• Exercise tasks:
**a.** In the sermon excerpt, what were some of the temple's exterior walls covered with?
**b.** Please list everything the sermon excerpt says the people came to the wilderness to do.

• Document extract:
>>>>>

John prepared people by “preaching the baptism of repentance for forgiveness of sins” (v. 4). He called people to repent–to confess–to be baptised–so that God could forgive their sins. He called people to examine their lives to find all the dirt–all the unholiness–so that John might bathe them in baptismal water and wash the sludge down the river.

And the people came to the wilderness to hear John preach–to repent–to confess their sins–to go down into the River Jordan for baptism. They came by the thousands. They came in droves. Mark says that “all those of Jerusalem” came to John to be baptised (v. 5). All the people of Jerusalem!

Jerusalem! The big city! A place many people came to find excitement. People had come to Jerusalem, as they always come to big cities–for excitement! And sometimes they had found it.

Sometimes they also found things that they didn’t like. Sometimes they found themselves growing tough–coarse. Sometimes they found that they didn’t care much about other people anymore. Sometimes they found that nobody cared about them. It’s possible to be very lonely in a crowd, and many of these city people were lonely. (Personality style)

And so these people who had come to Jerusalem for excitement heard about a new excitement. There was a great prophet in the countryside, the first prophet in several centuries, and his preaching was changing lives. Everyone was talking about him! And so these people who had come to the city for excitement now went back to the countryside for excitement.

Jerusalem was the big city, but it was also the holy city! Some of the people had come to Jerusalem, not for excitement, but for the temple. The temple was magnificent–sited on top of the mountain–visible for miles around. Some of its exterior walls were covered with gold leaf. When the sun shone brightly, the reflection was blinding. Built to the glory of God, the temple reminded people of God’s blinding holiness. What a privilege to live in Jerusalem–the holy city–the place where God lived!

<<<<<

• Dataset content:
>>>>>

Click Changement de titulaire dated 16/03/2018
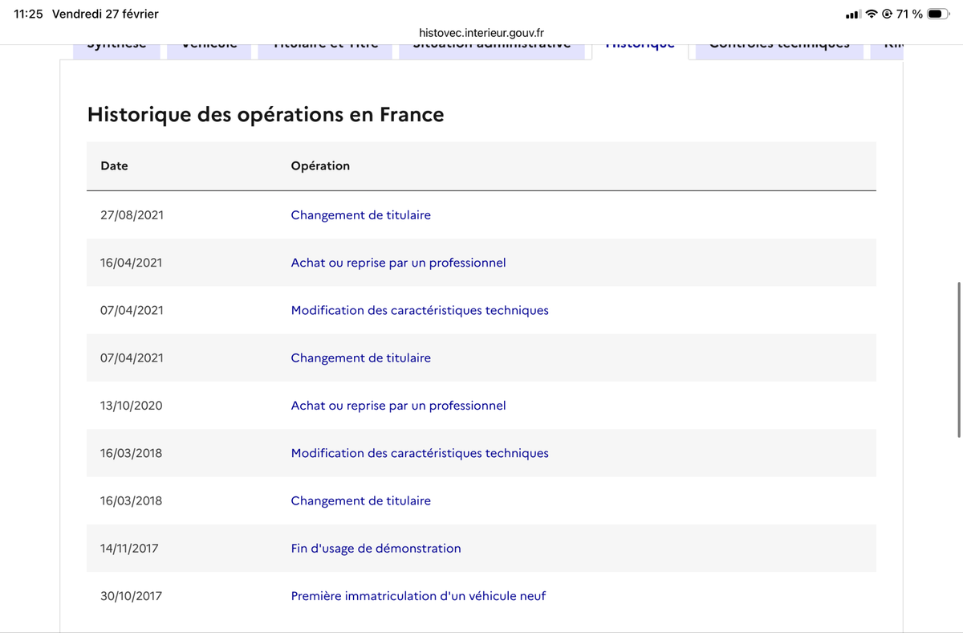This screenshot has height=633, width=963. [x=361, y=500]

<<<<<

• Outputs in order:
**a.** Gold leaf.

**b.**
- Hear John preach
- Repent
- Confess their sins
- Go down into the River Jordan for baptism